ORNAMENT AND BARRICADE

Alejandra von Hartz
Miami, USA
2014

Ornament and Barricade was Gili’s second solo show at Alejandra von Hartz gallery in Miami. Hinting at Adolf Loos famous text ‘Ornament and Crime’, the exhibition questions how the speed and pace of painting differs from the speed of the ideas that may enter its creation. The paintings use stories from the 1950s about Carlo Scarpa and Gió Ponti and their relationship with Venezuela, but their creation also coincides with the deepening of the troubles in the country and the beginning of widespread street protests.

From the statement on the press release: “In recent years I recognise I have repeated a dialectical formula that recreates links between Europe, European minds, and tropical South America. For instance, I did it for an exhibition in Winterthur in which I placed Max Bill in Henri Pittier’s Park in Venezuela; and also when I completed the story about Gió Ponti visiting the Venezuelan coast, and even when placing Reverón in the Mediterranean Sea for a new series of paintings. I was about to work on Carlo Scarpa – an obvious candidate as he built the Venezuelan pavilion at the Venice Biennale, which has always fascinated me – when I recognized the pitfall and tried to avoid it, perhaps because the pavilion itself lacks the anecdote that justifies a longer dedication, perhaps because it was not the right moment.

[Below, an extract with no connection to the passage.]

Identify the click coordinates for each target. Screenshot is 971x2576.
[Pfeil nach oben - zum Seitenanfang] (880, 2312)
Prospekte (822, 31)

And yet, Scarpa’s story and his use of concrete and structural ornament keep on fascinating me, and he has indeed been present when developing the current series of works. But of course, painting is a slow medium, and the works here unavoidably contain elements from the previous 2013 series which was a utopian homage to a fictional meeting between Armando Reverón and Gió Ponti. So, even if Scarpa was in the studio, Ponti and Reverón were also present at the party.

In the real world, miles away, something else was happening that entered the equation. The protests against the regime were starting on the streets of Venezuela. ‘Guarimba’ is a Venezuelan word that is becoming more common these days, it is the word given to the makeshift barricades built by protestors which are used to block roads. Guarimbas sprang up in the city in the protests in spring 2014, halting daily life in demonstration against the regime. Many youths were detained and imprisoned, and even tortured. One year on, things have only worsened, and only a few other ways to protest remain. Now imagine the doors of the studio as a barricade that only lets some things come through. But the barricade is a response to what is happening. The gates are also the work, the work is a final guarimba that decides what can and cannot enter it. A filter that is in itself a response to what is happening. Painting is a political act, but it is also a terribly slow one.”